Everything from the line containing "Servizi (435, 178)" to the close of the records below should be output exactly, line by line, with no other lines given.

● ● ● ● ● ● ●

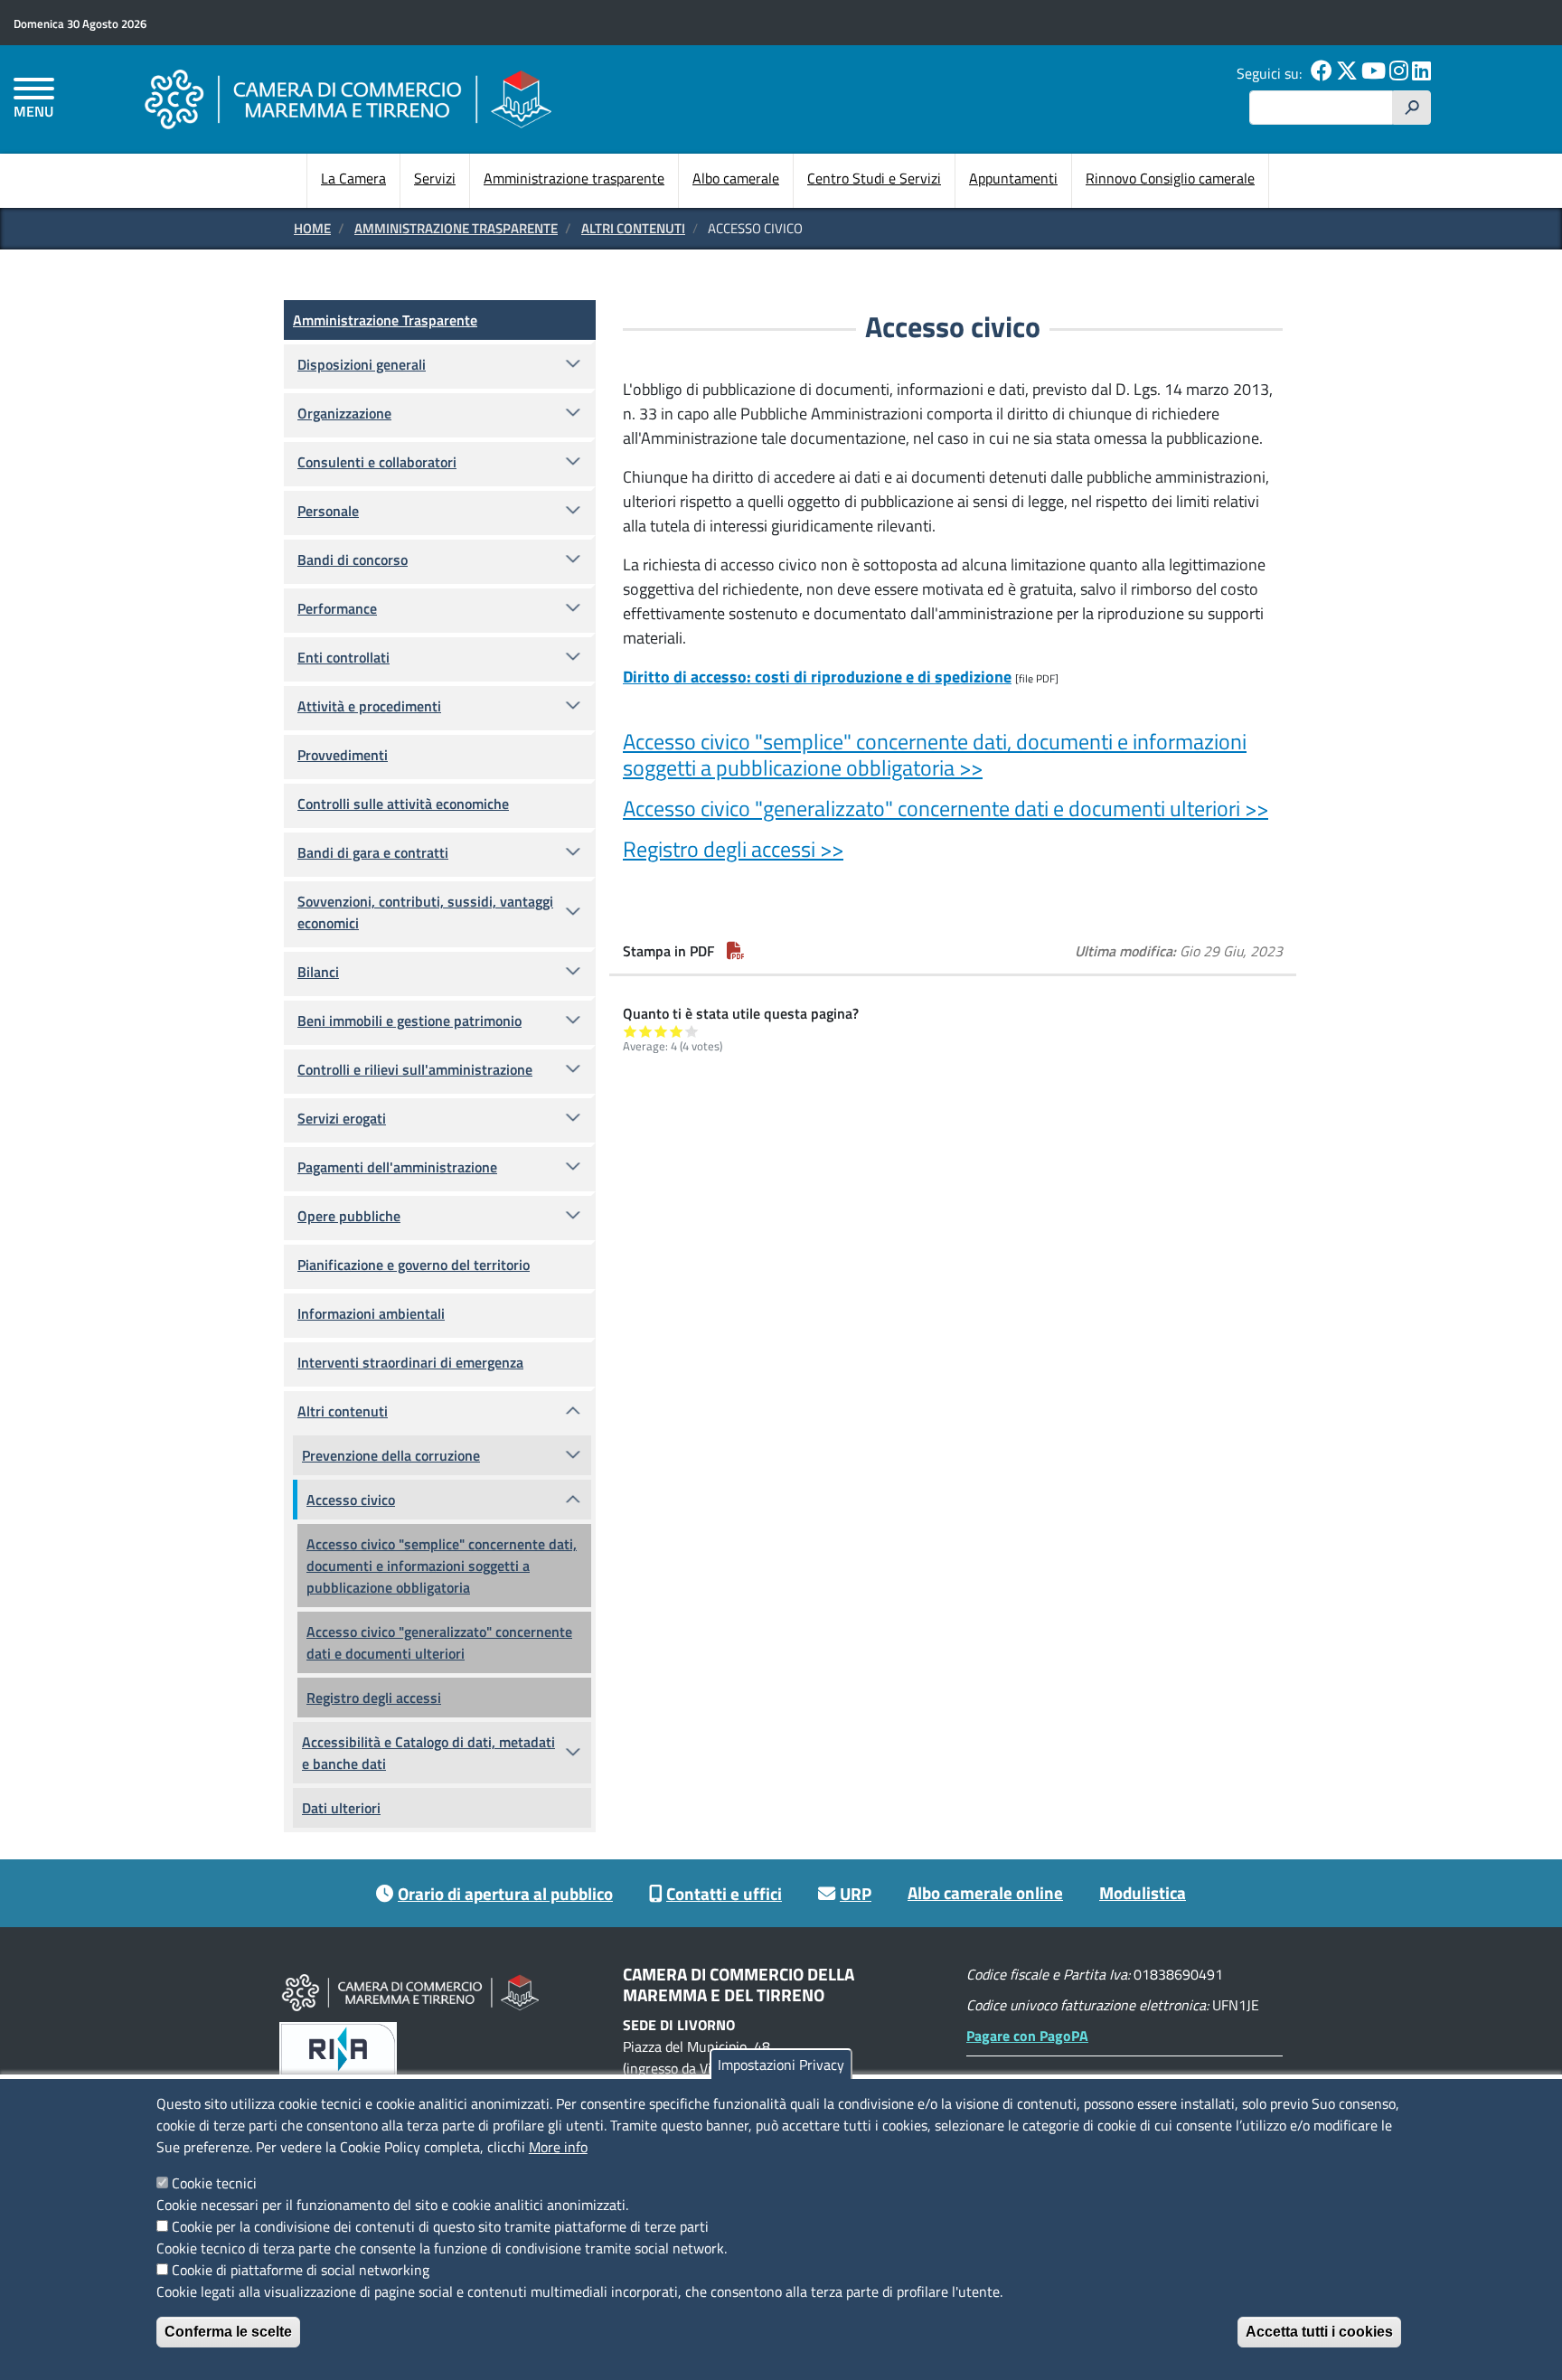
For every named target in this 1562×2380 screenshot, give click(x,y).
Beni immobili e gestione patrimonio (409, 1020)
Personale (328, 511)
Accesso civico (350, 1499)
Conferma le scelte (228, 2331)
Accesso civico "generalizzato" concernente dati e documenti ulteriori (439, 1642)
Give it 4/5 (676, 1031)
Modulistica (1142, 1892)
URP (855, 1893)
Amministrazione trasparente (574, 178)
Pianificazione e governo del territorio (413, 1264)
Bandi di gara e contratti (372, 852)
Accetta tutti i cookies (1319, 2331)
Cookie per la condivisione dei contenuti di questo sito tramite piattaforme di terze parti (440, 2226)
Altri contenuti (633, 228)
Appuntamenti (1013, 178)
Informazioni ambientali (371, 1313)
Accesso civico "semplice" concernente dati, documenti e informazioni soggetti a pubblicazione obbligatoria (441, 1565)
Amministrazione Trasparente (456, 228)
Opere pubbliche (348, 1216)
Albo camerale (735, 178)
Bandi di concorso (352, 559)
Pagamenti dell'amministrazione (397, 1167)
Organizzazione (344, 413)
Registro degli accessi (373, 1697)
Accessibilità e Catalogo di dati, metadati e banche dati (428, 1752)
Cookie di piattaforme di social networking (300, 2270)
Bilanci (318, 972)
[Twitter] (1347, 73)
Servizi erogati (341, 1118)
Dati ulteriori (341, 1808)
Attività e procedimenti (369, 706)
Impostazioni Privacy (781, 2064)
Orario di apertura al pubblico (505, 1893)
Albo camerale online (985, 1892)
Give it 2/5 (646, 1031)
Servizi (435, 178)
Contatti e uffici (724, 1893)
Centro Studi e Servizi (874, 178)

● ● ● ● ● ● ●

*RESULT OF THIS TASK*:
Servizi (435, 178)
Contatti e uffici (724, 1893)
Centro Studi e Servizi (874, 178)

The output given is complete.